Beaten teams and fair-weather fans
While a nation may want answers for India's loss to England, question is: are we ready to accept the responses that will come our way?
- Anand Vasu
- Updated: December 19, 2012 06:52 PM IST
What do a Cambridge-educated paediatrician, a geriatric liquor-store manager and a loud television anchor have in common? Well, not a lot, but in the last week they have all asked me, in one form or another: Just what is wrong with Indian cricket?
Naturally, if I knew the answer to that question, I would be a highly paid consultant to the Indian cricket team and not merely a humble cricket journalist. But some things are obvious even to those who don't have degrees in cricket.
Firstly, the batting has failed repeatedly, with the exception of Cheteshwar Pujara - two innings of a four-Test series - and Mahendra Singh Dhoni and Virat Kohli (one knock apiece). Secondly, the bowlers have been unable to take 20 wickets cheaply enough, in conditions that have varied from outright helpful to perfectly docile. Thirdly, the team is far from settled, having lost cricketers of the calibre of Rahul Dravid and VVS Laxman not long ago. Sachin Tendulkar, in the evening of a glorious career, has struggled to get past initial jitters and make the most of his undeniable ability. All this we can readily agree on.
What's less easy to accept, is that this - ten losses in the last 17 Test matches - may be as good as it gets for the moment. Bear with me before you take to Twitter to unleash a barrage.
England were much better than India in every facet of the game that counts, from the starts the opening batsmen provided, the impetus the middle order brought, the all-round value the wicketkeeper provided and the purchase the spinners extracted, to the reverse swing the medium-pacers exploited. To put it mildly, India were comprehensively outplayed by an England team that broke a 28-year drought in the country.
While, as the aforementioned anchor screams at us on television, "India wants answers, the nation wants to know", it's worth asking ourselves if we're ready to accept the responses that may come our way. Could it just be that this team is not as good as the ones that have represented India in the recent past? Could it just be that periods of transition are by their very nature defined by defeat rather than victory, where you learn things that will one day turn the tables? Could it just be that, in a sport, the team that plays better wins?

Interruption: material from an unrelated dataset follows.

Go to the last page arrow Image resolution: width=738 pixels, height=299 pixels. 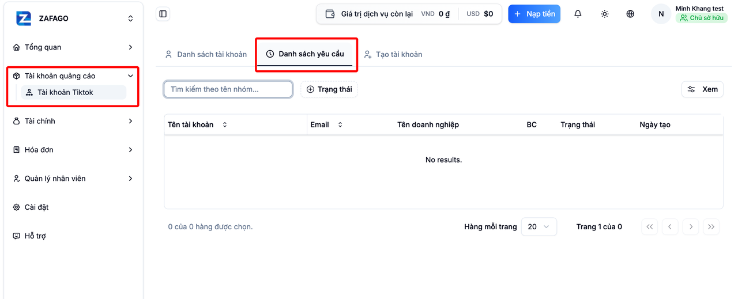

Rather than look at it this way, the reaction is an emotional one, full of anger and righteous indignation, and this is only understandable. After all, despite what the constitution might say about hockey, cricket is India's national game at the moment. And pundits and journalists who make a living from the great game forget easily enough that while they are paid to watch, the average fan is in an entirely different situation.
It is inevitable that a fan who shells out his hard-earned money to go to a stadium with his family, or uses up his increasingly limited spare time to watch the game on television (thereby bringing the advertising dollars into the game) feels something raw when the team slumps to defeat without apparently putting up a fight. It is only fitting that the this fan feels anguish when an Indian player drops a catch and then shares a joke with a teammate seconds later.
But, while this anger is understandable, is it at all desirable? It wasn't that long ago that Mohammad Kaif had his house tarred by angry fans. Rahul Dravid's car got a brick through the windshield after yet another disappointing performance. Mercifully, incidents of this kind have been on the wane, and fans have found other less hurtful ways of expressing themselves.
Twitter and Facebook are fantastic barometers of how a varied set of people feel at any given point of time, and it is with some trepidation that I have fired up either website in recent times. The rage that is obvious there, no doubt spurred by the anonymity the medium offers and the easy access to high-profile targets, has to be seen to be believed, and at times like this you understand why the Block option was built into social media.
But, while the team faces hard questions, and as someone who has been lucky enough to follow Indian cricket closely for a while I can say with certainty that the hurt fans feel pales in comparison to the despondency a cricketer goes through in a passage of failure, do we stop to ask whether our own reactions are justified?
The easiest thing to do is call for widespread culling: Tendulkar should retire, Dhoni should be stripped of the captaincy, the coach should resign ... In an imaginary world, just for a moment let us pretend all this happened. Would it actually help Indian cricket? To rant in this manner is a bit like having a bad day at work and yelling at the wife when you get home. You feel like a big man for five minutes, but no problem is ever solved.
While the easiest thing to do is point the finger at the Indian team, perhaps life might be a bit easier for the legion of passionate fans if they asked themselves what they could do at a time like this. Accept the reality that things are not as good as they were, and equally that there's no reason why all hope is lost, or rail against some people who did not hit or hurl a ball particularly well?
To bask in the euphoria of someone else's glory, as a nation did when the World Cup was won last year, is an easy thing to do, and a dangerous one. After all, if your happiness is second-hand, then you have little control over what makes you sad as well. The hard question for cricket lovers is this: are they merely fans, or would they rather be supporters of the team?
If you count yourself a supporter, the time to show it is now, when the team is down, for otherwise there's little difference between you and a fair-weather friend. And think about the alternative. If we keep kicking the team when it is down, when it is at its lowest ebb, we may end up killing the thing that we claim to love the most.